I'm not asking the clerk to stop working and watch my bike. That area is her territory, her domain, and part of her job is to notice everyone who enters the vicinity and ask if they need help.
I want her to see me and connect my face with that cool bike parked against the wall, that's all. And it doesn't hurt that I always buy a coffee from her to sip while I'm in the store.


----------



## redondoaveb (Jan 16, 2011)

Don't think that if you take your bike in the store that it's safe from theft. A friend of mine took his into an Albertson's store and five minutes later it was gone. The store reviewed the security tapes and it showed the thief watch my buddy go in and as soon he was out of site the thief came in and wheeled his bike out.

The store won't watch it for you and they aren't responsible for it's theft.


----------



## Randy99CL (Mar 27, 2013)

redondoaveb said:


> The store won't watch it for you and they aren't responsible for it's theft.


True. I still put the cable lock through the wheels and my helmet straps. But it is light enough to carry.
I'd love to secure it to a table but I think that would be pushing the limit of what they'll tolerate.


----------



## Jwiffle (Mar 18, 2005)

Why walk the bike? It is made to be ridden, after all. I go shopping with the BOB trailer attached, and just ride down the isles, stopping to put things in the trailer that I'm going to purchase.



ok, I've never actually done that, though I have thought of doing it. I've never had a store complain when I've left my bike against a wall in an out-of-the way spot. I had a complaint at one store when I walked it around the store with me because I didn't see a good place to leave it and they didn't have any racks outside to which to lock it. Other stores I've walked it around it in without issue.


----------



## Kerry Irons (Feb 25, 2002)

Dave Cutter said:


> One coffee (and donut) shop I stop at from time-to-time didn't have a suitable place to park or lock my bicycle up at.

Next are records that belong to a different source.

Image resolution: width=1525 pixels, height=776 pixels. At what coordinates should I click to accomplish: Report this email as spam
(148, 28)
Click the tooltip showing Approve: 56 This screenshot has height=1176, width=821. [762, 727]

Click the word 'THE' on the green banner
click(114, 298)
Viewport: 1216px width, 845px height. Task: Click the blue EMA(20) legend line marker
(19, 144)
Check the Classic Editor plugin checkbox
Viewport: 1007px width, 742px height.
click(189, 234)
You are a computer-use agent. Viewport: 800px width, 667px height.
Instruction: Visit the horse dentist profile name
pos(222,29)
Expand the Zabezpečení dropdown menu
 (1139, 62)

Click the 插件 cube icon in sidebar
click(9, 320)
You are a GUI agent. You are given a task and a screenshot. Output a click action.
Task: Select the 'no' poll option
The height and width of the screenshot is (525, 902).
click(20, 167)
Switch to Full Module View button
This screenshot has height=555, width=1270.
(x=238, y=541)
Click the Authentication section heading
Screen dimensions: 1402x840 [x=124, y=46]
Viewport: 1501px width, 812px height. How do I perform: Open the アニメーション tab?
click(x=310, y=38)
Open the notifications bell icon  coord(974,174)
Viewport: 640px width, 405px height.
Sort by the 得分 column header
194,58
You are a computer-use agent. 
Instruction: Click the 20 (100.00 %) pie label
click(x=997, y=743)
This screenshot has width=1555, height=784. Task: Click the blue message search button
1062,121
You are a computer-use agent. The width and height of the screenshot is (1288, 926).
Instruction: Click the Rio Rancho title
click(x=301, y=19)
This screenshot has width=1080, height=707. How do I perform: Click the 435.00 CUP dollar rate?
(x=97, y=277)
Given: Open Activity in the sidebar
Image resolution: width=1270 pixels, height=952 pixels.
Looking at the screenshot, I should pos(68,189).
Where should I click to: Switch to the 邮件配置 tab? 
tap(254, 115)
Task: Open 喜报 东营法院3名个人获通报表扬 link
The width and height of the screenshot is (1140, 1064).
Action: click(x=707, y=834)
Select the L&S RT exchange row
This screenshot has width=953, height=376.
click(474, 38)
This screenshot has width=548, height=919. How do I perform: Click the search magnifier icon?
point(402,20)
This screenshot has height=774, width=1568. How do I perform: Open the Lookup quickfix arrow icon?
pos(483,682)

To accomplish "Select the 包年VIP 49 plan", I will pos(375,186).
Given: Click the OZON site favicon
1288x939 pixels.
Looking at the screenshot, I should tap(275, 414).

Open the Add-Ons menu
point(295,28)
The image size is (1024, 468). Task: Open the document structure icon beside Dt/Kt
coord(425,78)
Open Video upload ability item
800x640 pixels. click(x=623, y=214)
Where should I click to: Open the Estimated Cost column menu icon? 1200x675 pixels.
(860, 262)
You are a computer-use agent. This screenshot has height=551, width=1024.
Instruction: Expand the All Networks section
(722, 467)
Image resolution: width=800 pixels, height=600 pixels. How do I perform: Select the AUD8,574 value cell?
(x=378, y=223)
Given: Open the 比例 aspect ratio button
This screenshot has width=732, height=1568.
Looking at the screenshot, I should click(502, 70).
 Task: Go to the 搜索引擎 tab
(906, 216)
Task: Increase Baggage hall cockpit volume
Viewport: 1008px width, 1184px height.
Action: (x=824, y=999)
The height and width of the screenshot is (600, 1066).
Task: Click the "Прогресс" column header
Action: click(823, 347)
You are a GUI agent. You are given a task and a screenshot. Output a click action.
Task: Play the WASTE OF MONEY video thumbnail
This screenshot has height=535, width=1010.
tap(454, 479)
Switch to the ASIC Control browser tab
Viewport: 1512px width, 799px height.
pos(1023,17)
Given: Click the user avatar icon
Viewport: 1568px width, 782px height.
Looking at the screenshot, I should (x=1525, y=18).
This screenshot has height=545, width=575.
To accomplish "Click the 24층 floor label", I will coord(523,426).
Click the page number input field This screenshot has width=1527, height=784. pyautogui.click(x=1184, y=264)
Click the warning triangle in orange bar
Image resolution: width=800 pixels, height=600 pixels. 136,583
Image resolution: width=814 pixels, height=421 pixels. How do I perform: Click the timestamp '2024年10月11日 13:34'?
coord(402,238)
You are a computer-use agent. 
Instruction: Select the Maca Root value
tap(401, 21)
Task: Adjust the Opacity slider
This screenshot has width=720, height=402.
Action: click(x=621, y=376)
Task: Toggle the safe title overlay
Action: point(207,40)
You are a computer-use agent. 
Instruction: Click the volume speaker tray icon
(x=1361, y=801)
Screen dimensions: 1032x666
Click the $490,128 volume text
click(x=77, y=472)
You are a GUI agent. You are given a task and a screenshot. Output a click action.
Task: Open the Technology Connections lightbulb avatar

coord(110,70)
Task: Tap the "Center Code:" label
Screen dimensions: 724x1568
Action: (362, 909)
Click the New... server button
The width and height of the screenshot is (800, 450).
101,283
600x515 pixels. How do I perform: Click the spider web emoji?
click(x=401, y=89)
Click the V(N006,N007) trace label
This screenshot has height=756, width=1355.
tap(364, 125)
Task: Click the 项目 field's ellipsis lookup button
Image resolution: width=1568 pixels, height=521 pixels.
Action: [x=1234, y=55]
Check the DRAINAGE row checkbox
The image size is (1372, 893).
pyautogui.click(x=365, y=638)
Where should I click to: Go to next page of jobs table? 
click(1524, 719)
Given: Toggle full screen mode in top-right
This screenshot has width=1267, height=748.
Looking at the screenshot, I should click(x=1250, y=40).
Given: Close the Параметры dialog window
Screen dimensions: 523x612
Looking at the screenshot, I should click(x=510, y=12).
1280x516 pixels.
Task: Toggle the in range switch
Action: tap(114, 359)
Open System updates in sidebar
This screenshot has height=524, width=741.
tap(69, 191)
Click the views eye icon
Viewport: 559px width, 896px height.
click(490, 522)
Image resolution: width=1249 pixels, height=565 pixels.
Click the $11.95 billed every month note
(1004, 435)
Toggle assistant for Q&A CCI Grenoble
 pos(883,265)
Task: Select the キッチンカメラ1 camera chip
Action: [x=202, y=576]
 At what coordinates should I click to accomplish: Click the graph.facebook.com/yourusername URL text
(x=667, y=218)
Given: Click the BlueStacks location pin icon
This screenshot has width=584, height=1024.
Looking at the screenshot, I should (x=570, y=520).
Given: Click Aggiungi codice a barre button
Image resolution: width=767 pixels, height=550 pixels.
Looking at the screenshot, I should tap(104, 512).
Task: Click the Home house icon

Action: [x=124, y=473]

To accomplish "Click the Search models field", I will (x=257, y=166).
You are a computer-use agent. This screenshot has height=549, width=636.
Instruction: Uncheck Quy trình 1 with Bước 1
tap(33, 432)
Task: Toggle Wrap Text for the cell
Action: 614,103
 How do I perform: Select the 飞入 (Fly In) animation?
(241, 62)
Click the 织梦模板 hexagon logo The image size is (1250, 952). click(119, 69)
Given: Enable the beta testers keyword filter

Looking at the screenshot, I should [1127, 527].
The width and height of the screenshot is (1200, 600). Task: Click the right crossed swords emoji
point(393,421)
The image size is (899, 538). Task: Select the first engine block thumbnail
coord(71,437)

So I asked the manager if there was a good place that I might have over-looked.
> 
> He said I could bring my bike into the entry (an air lock like area) and park it there. It wasn't long after that they put a proper bike stand in front of the store... very close to the front door and the stores windows. I can now keep an eye on the bicycle while I drink a warm-up coffee.


I'm happy to ride in a wide swath of territory where this is totally not an issue. I never lock my bike when I pop into a store for refreshments and never worry about it either.


----------



## danl1 (Jul 23, 2005)

I seldom ride alone, so that avoids a lot of problems. someone goes in, someone hangs with the bikes. Otherwise...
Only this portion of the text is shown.